◆ Stored entries:
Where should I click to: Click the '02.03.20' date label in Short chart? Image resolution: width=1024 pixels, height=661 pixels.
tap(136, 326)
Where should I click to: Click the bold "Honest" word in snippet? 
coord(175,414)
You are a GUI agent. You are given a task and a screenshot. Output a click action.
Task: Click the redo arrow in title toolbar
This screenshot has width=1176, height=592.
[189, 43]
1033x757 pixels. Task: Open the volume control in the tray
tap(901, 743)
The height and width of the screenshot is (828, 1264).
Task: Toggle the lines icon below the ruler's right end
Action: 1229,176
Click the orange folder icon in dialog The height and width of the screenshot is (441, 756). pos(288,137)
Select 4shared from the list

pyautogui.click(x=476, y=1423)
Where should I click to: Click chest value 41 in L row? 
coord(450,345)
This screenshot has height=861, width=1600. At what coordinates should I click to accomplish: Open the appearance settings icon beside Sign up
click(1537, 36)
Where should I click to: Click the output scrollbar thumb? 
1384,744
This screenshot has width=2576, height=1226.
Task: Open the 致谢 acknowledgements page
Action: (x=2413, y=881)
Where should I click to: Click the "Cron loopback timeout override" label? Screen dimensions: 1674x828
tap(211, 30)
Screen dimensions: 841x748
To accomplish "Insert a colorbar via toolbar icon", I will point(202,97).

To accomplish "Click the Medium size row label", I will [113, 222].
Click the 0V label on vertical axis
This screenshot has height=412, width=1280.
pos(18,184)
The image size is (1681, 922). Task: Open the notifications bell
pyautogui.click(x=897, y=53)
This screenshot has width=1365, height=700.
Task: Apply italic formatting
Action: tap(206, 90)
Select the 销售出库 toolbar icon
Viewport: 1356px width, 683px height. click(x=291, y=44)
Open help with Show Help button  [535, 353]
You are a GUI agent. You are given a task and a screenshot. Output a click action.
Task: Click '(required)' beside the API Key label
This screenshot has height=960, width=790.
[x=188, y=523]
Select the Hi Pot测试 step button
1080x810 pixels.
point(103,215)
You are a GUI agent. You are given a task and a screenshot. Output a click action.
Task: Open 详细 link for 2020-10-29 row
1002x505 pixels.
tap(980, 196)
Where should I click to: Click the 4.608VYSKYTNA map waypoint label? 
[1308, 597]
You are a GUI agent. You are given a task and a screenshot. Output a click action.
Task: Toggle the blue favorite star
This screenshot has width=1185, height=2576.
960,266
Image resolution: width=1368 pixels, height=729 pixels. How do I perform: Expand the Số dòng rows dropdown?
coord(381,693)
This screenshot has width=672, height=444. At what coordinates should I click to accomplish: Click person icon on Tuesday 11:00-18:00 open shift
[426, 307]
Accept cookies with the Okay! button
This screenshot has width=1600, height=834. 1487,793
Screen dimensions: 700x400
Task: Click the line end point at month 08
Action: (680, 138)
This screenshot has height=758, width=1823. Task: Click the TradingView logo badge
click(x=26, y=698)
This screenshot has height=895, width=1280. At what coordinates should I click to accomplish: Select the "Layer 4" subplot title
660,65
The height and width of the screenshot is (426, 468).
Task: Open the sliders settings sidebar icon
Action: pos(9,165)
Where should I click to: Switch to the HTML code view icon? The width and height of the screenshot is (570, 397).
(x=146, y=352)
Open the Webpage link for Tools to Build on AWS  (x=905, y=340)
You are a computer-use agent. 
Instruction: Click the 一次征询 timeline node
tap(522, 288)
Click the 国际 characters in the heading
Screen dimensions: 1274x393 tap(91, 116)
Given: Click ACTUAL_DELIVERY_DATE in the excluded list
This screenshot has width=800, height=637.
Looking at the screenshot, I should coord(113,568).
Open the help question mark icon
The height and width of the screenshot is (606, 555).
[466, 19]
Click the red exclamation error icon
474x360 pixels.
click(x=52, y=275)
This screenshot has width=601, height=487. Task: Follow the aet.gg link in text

◆ ACTIVITY:
The answer must consist of all the entries, copied exactly.

◆ REPLY TO THE EXERCISE:
Where should I click to: Click the '02.03.20' date label in Short chart? Image resolution: width=1024 pixels, height=661 pixels.
tap(136, 326)
Where should I click to: Click the bold "Honest" word in snippet? 
coord(175,414)
You are a GUI agent. You are given a task and a screenshot. Output a click action.
Task: Click the redo arrow in title toolbar
This screenshot has width=1176, height=592.
[189, 43]
1033x757 pixels. Task: Open the volume control in the tray
tap(901, 743)
The height and width of the screenshot is (828, 1264).
Task: Toggle the lines icon below the ruler's right end
Action: 1229,176
Click the orange folder icon in dialog The height and width of the screenshot is (441, 756). pos(288,137)
Select 4shared from the list

pyautogui.click(x=476, y=1423)
Where should I click to: Click chest value 41 in L row? 
coord(450,345)
This screenshot has height=861, width=1600. At what coordinates should I click to accomplish: Open the appearance settings icon beside Sign up
click(1537, 36)
Where should I click to: Click the output scrollbar thumb? 
1384,744
This screenshot has width=2576, height=1226.
Task: Open the 致谢 acknowledgements page
Action: (x=2413, y=881)
Where should I click to: Click the "Cron loopback timeout override" label? Screen dimensions: 1674x828
tap(211, 30)
Screen dimensions: 841x748
To accomplish "Insert a colorbar via toolbar icon", I will point(202,97).

To accomplish "Click the Medium size row label", I will [113, 222].
Click the 0V label on vertical axis
This screenshot has height=412, width=1280.
pos(18,184)
The image size is (1681, 922). Task: Open the notifications bell
pyautogui.click(x=897, y=53)
This screenshot has width=1365, height=700.
Task: Apply italic formatting
Action: tap(206, 90)
Select the 销售出库 toolbar icon
Viewport: 1356px width, 683px height. click(x=291, y=44)
Open help with Show Help button  [535, 353]
You are a GUI agent. You are given a task and a screenshot. Output a click action.
Task: Click '(required)' beside the API Key label
This screenshot has height=960, width=790.
[x=188, y=523]
Select the Hi Pot测试 step button
1080x810 pixels.
point(103,215)
You are a GUI agent. You are given a task and a screenshot. Output a click action.
Task: Open 详细 link for 2020-10-29 row
1002x505 pixels.
tap(980, 196)
Where should I click to: Click the 4.608VYSKYTNA map waypoint label? 
[1308, 597]
You are a GUI agent. You are given a task and a screenshot. Output a click action.
Task: Toggle the blue favorite star
This screenshot has width=1185, height=2576.
960,266
Image resolution: width=1368 pixels, height=729 pixels. How do I perform: Expand the Số dòng rows dropdown?
coord(381,693)
This screenshot has width=672, height=444. At what coordinates should I click to accomplish: Click person icon on Tuesday 11:00-18:00 open shift
[426, 307]
Accept cookies with the Okay! button
This screenshot has width=1600, height=834. 1487,793
Screen dimensions: 700x400
Task: Click the line end point at month 08
Action: (680, 138)
This screenshot has height=758, width=1823. Task: Click the TradingView logo badge
click(x=26, y=698)
This screenshot has height=895, width=1280. At what coordinates should I click to accomplish: Select the "Layer 4" subplot title
660,65
The height and width of the screenshot is (426, 468).
Task: Open the sliders settings sidebar icon
Action: pos(9,165)
Where should I click to: Switch to the HTML code view icon? The width and height of the screenshot is (570, 397).
(x=146, y=352)
Open the Webpage link for Tools to Build on AWS  (x=905, y=340)
You are a computer-use agent. 
Instruction: Click the 一次征询 timeline node
tap(522, 288)
Click the 国际 characters in the heading
Screen dimensions: 1274x393 tap(91, 116)
Given: Click ACTUAL_DELIVERY_DATE in the excluded list
This screenshot has width=800, height=637.
Looking at the screenshot, I should coord(113,568).
Open the help question mark icon
The height and width of the screenshot is (606, 555).
[466, 19]
Click the red exclamation error icon
474x360 pixels.
click(x=52, y=275)
This screenshot has width=601, height=487. Task: Follow the aet.gg link in text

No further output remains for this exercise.